Faith Mote and Matthew Thompson, candidates for president of the Student Government Association, met Monday night in Claudia Crosby Theater for a debate.
This debate was meant to inform the student body on how each of the candidate’s policies would bring changes to Troy University and how their platforms would be exceptionally suitable for the needs and wants of the students.
Tropolitan staff members, features editor Emily Jackson, a multimedia journalism major from Athens, and assistant news editor Karli Mauldin, a multimedia journalism major from Franklin, Tenn., moderated the event.
To begin the debate, the candidates were asked to introduce themselves and their platform.
Matthew Thompson, a sophomore double majoring in accounting and economics and a current senator-at-large and finance coordinator of the SGA from Montgomery, introduced his platform first.
He described his platform as one that is based on the voices of the students.
Thompson also said his plans to address issues such as parking, the inconvenience of dining hours and healthy food options in the Trojan Center, and the openness of the SGA executive members if he becomes the next SGA president.
Faith Mote, a junior communications major and current chair of the student welfare committee from Birmingham, discussed the changes she would like to make on campus as president of the SGA.
Mote’s platform includes developing interpersonal relationships with the student body to better connect the students, the SGA, and the administration, applying a new media plan that would allow her to be more available to the needs of the students, and laying a foundation for the recreational center.
Mote said she would be diligent in making sure the development of the student recreation center will be student-led in several areas such as which equipment would be brought into the center.
After each candidate’s opening speech, they were asked a series of questions in four rounds.
In the first round, candidates were asked questions related to points of their platforms.
Mote’s first individual question was about balancing the spread of information on SGA activities with accomplishing the goals of the SGA.
Mote responded with information about her media plan, which includes blogging or uploading videos, helping increase the transparency of the SGA so that students are aware of the actions of the executive officers and the president.
Thompson rebutted, saying that his open-door policy will help students see more of what the SGA and it’s executive officers are doing and help the students be able to voice their opinions.
Thompson’s individual question regarded his policy on changing Trojan Center dining hours and providing healthier food options.
Thompson said that there are many food options are not necessarily healthy choices.
He also said that the late-night dining options don’t offer healthy options.
The hours of the Trojan Center are an issue that he would like to change for those students whose daily activities affect their ability to visit many of the dining centers on campus.
In the second round of questions, each candidate was asked to answer a general question about Troy University’s speech policy and the changes they thought should be made.
Thompson said he would like to see students involved with organizations to voice their opinions about the revision of policies and to bring their constitutions to the SGA if they have concerns about their freedom of speech.

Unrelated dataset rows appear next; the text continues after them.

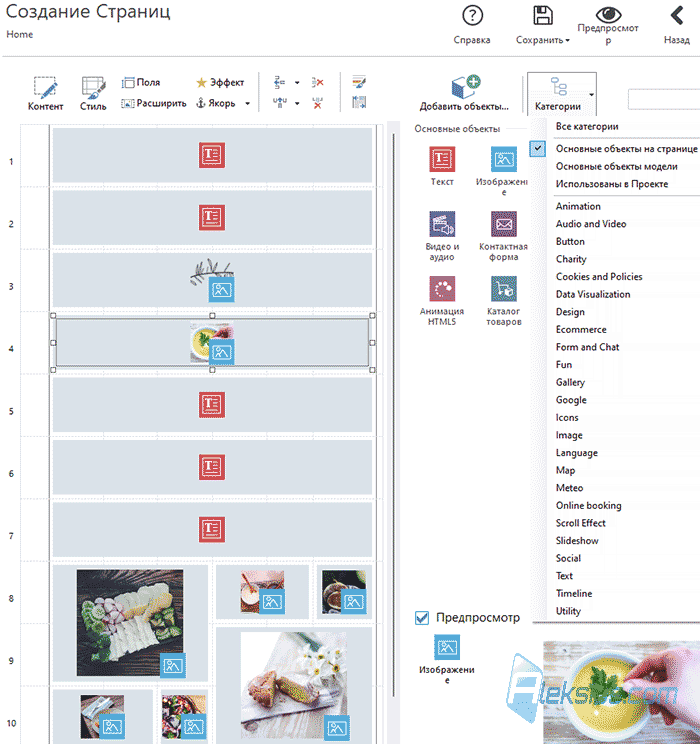
Task: Click the Расширить button
Action: pyautogui.click(x=154, y=103)
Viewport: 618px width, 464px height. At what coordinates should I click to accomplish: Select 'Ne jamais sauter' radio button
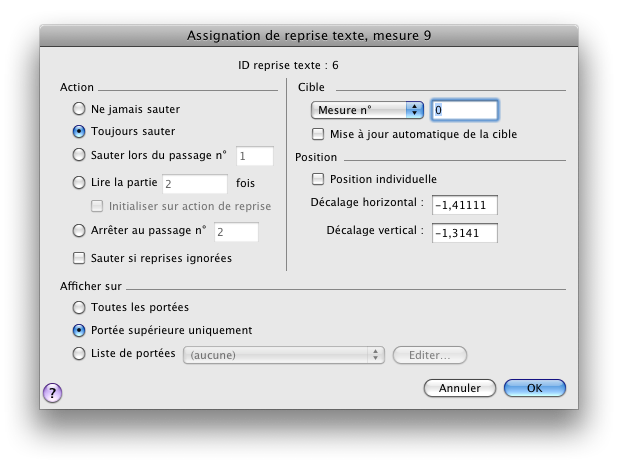tap(80, 108)
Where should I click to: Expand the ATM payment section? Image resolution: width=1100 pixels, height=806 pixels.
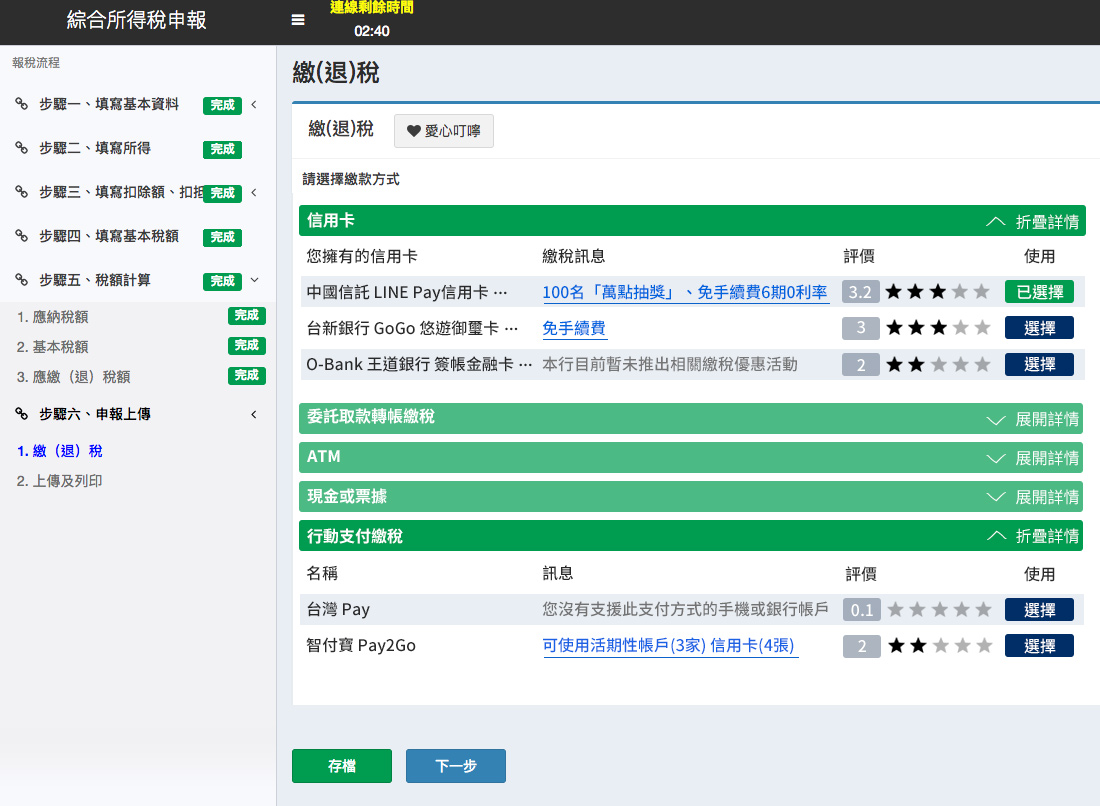click(x=1033, y=458)
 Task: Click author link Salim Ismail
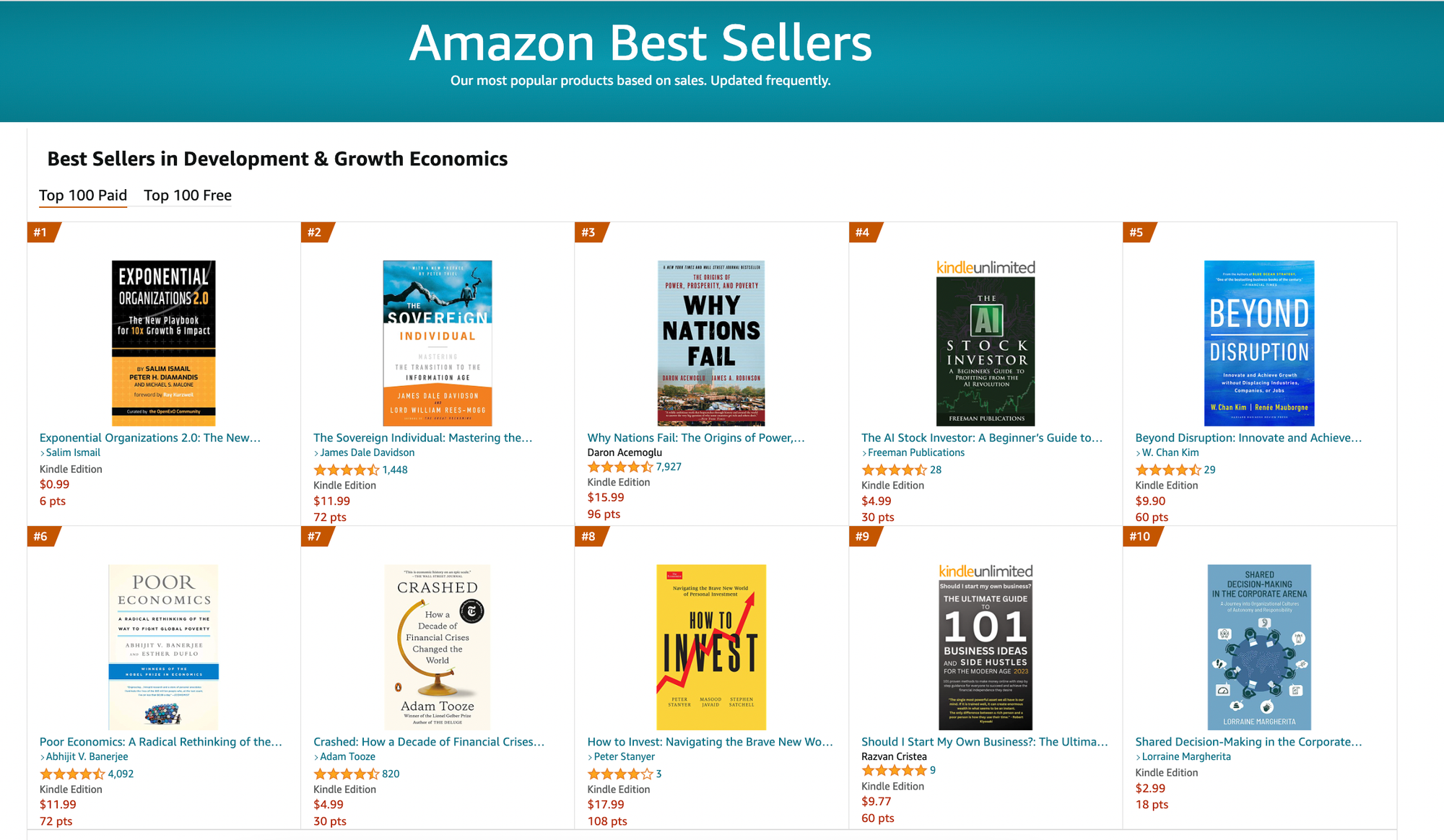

Mote said that in order to combat the speech issue, the code of conduct would need to be looked at and possibly be reworded in order to lessen any strains on students’ freedom of speech.
The third round of questions allowed each candidate to ask the other a question about their platforms.

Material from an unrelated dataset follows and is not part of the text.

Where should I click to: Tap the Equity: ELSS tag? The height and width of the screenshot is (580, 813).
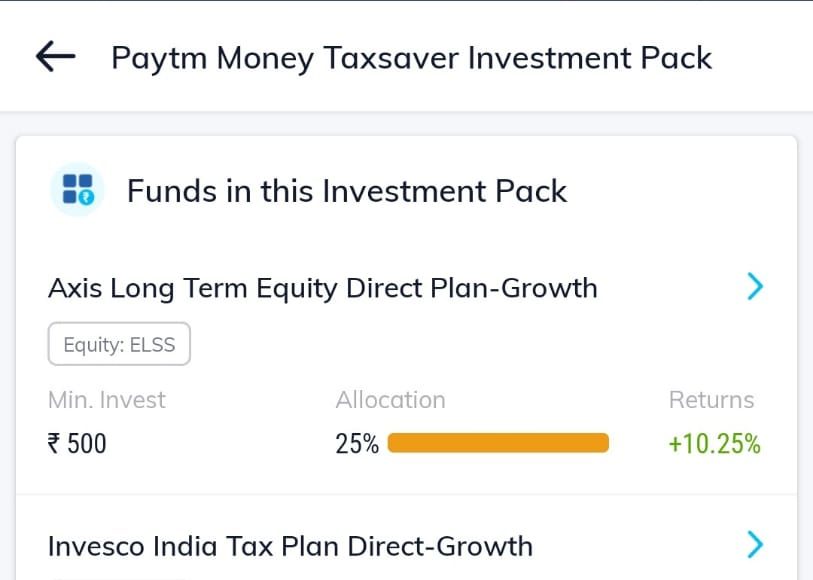119,345
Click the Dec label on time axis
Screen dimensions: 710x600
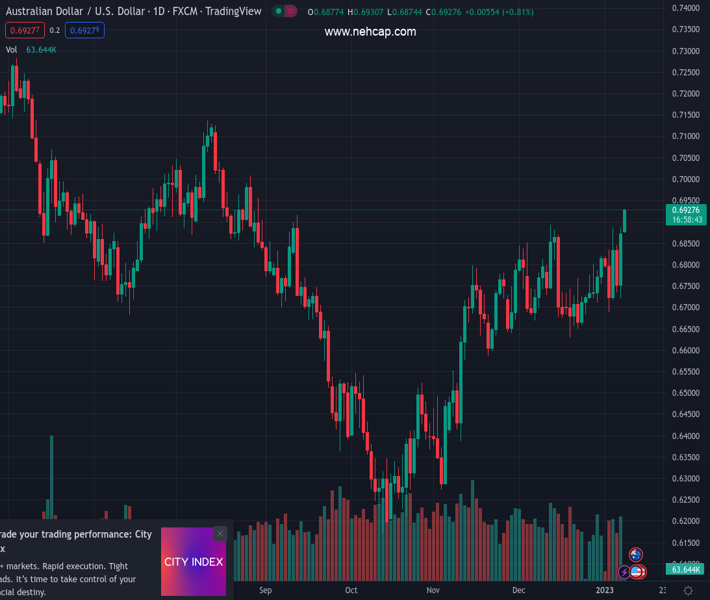point(518,591)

Thompson asked Mote why she only seemed to be looking for potential problems instead of problems that already exist.
Mote said that her platform was centered on what the students wanted and that other issues were already being discussed in SGA at this time.

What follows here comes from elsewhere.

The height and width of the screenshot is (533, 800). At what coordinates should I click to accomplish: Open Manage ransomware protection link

Mote asked Thompson what steps he was going to take to implement the changes he thought should be made for the parking situation.
Thompson said that he would like to see the transit program to be better marketed to the students to show the options of transport to and from campus.
He also said that students who live closer to campus should take the initiative of walking or biking to school.
The student body via Twitter asked the fourth round of questions.
Many questions were asked about the candidates’ policies and the actions that each would take if elected to office regarding such situations as helping with the recruitment of new students.
Current SGA President Cody Farrill, a senior political science major from Panama City Beach, Fla., asked one question regarding how the candidates’ administrations would stand out from the current administration.
“What would separate me from other administrations in the past is that I will be more relatable by talking to the students and organizations more,” Mote said.
“The current administration has done a great job of representing the wants of the students, but I believe that we will not have progress behind closed doors,” Thompson said. “Myself and my executive board will be available and listen to what you want and take action.”
Both candidates ended the debate with closing statements emphasizing the points of their platforms and reassuring the students of their wish to fully represent them.
Mary Kelly Cantrell, a freshman communications major from Sylacauga, said that the debate was a success.
“Both candidates did a great job and both of them had really great points.”